Droit dans le mur ont dit certains critiques qui ont reproché sa légèreté de ton à Nadine Labaki, raillant un esprit comédie musicale à la Jacques Demy et une image filtrée à la Jean-Pierre Jeunet. Ils semblent avoir mal accepté la fantaisie quand ils attendent du cinéma libanais qu'il soit réaliste, grave politique ou révolutionnaire.
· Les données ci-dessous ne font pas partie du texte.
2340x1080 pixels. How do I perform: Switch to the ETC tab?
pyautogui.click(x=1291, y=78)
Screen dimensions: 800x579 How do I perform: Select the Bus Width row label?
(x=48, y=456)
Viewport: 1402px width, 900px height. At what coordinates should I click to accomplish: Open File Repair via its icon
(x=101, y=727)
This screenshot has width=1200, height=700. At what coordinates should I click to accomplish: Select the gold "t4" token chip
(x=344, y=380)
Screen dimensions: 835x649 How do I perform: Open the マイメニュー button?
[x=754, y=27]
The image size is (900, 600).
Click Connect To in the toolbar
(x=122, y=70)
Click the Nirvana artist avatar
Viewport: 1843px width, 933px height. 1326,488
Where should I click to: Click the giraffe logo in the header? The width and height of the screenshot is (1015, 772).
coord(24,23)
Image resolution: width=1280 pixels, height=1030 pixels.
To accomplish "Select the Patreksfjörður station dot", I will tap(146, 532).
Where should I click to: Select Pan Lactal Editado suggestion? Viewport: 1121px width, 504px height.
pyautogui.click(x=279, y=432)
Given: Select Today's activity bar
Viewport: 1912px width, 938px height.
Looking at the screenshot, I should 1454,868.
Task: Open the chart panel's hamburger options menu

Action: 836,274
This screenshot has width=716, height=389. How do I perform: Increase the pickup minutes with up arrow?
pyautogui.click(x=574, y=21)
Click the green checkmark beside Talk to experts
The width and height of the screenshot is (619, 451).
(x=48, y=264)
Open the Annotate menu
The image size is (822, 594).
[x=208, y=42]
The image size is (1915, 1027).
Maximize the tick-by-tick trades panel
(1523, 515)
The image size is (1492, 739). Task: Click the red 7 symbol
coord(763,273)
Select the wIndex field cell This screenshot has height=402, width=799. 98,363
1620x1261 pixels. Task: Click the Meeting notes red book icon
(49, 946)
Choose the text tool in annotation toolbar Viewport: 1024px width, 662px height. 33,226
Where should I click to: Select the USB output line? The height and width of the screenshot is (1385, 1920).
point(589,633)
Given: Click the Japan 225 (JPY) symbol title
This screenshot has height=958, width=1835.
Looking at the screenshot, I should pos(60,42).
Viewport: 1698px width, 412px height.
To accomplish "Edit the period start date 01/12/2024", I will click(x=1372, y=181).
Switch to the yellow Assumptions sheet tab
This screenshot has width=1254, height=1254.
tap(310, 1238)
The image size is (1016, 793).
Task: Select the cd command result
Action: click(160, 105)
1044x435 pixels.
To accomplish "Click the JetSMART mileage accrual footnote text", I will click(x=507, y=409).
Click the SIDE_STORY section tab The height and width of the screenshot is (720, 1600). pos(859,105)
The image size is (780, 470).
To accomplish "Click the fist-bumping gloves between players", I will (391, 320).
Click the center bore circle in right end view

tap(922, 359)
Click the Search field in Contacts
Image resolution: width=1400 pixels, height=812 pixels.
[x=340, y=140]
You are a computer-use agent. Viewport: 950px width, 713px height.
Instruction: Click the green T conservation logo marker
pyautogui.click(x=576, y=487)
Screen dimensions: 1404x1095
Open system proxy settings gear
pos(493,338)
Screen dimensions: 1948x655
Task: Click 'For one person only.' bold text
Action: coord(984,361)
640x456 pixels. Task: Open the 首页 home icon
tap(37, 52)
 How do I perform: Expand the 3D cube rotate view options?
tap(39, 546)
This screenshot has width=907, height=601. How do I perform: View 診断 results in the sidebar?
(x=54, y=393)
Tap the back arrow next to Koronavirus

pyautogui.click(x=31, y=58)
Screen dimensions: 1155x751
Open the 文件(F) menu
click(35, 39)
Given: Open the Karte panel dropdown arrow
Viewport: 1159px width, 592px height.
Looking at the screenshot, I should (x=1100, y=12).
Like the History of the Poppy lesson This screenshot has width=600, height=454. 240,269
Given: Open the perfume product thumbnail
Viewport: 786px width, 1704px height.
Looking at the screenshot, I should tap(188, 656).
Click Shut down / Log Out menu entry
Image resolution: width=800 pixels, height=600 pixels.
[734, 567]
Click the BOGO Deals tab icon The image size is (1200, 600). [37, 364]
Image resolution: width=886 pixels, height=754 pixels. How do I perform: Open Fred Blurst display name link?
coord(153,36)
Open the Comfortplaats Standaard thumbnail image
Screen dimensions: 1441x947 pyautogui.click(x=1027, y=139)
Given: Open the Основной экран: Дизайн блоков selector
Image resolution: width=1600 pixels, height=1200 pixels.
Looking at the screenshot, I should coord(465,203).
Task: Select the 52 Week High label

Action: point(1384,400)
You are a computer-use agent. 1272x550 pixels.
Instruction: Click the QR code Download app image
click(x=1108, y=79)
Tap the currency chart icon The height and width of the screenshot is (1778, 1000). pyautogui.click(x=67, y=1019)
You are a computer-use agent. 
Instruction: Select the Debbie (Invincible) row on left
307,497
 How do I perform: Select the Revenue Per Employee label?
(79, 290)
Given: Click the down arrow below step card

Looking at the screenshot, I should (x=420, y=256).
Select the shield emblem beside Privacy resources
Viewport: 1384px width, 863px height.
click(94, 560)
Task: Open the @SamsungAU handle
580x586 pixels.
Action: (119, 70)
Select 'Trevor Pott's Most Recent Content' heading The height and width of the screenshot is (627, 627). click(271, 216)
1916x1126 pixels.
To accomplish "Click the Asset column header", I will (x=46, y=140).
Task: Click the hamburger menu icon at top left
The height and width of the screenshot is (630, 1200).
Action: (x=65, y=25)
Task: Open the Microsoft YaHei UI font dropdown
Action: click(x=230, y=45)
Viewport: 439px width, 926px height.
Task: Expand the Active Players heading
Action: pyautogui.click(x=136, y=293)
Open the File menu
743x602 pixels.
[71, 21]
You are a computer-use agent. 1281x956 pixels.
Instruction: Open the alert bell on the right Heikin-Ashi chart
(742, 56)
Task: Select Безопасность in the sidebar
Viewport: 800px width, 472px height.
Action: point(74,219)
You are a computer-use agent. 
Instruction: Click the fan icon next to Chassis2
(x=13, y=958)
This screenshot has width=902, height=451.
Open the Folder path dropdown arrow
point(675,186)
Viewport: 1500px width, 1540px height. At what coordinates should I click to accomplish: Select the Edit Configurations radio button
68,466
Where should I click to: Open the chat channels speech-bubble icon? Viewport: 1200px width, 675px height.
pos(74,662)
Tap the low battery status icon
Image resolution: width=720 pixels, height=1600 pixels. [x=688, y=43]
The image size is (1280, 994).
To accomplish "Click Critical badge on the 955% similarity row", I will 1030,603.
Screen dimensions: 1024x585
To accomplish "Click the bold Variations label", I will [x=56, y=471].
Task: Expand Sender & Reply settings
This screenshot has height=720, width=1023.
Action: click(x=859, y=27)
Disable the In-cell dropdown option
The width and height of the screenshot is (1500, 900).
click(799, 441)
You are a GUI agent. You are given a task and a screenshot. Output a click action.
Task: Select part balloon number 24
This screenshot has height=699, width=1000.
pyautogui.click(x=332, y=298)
Au Liban, peut être, sûrement, pays où fait rage depuis 1975 une guerre fratricide entre chrétiens et musulmans. Mais peu importe, c'est la lassitude d'une guerre sans fondement qu'incarne ce village. Chez les femmes, cette lassitude est telle que c'est à en perdre la foi. Elles la garderont pourtant, plus fortes que tout pour montrer qu'elle n'a ni couleur ni nom, qu'elle se cache aussi bien derrière un tchador que derrière une croix.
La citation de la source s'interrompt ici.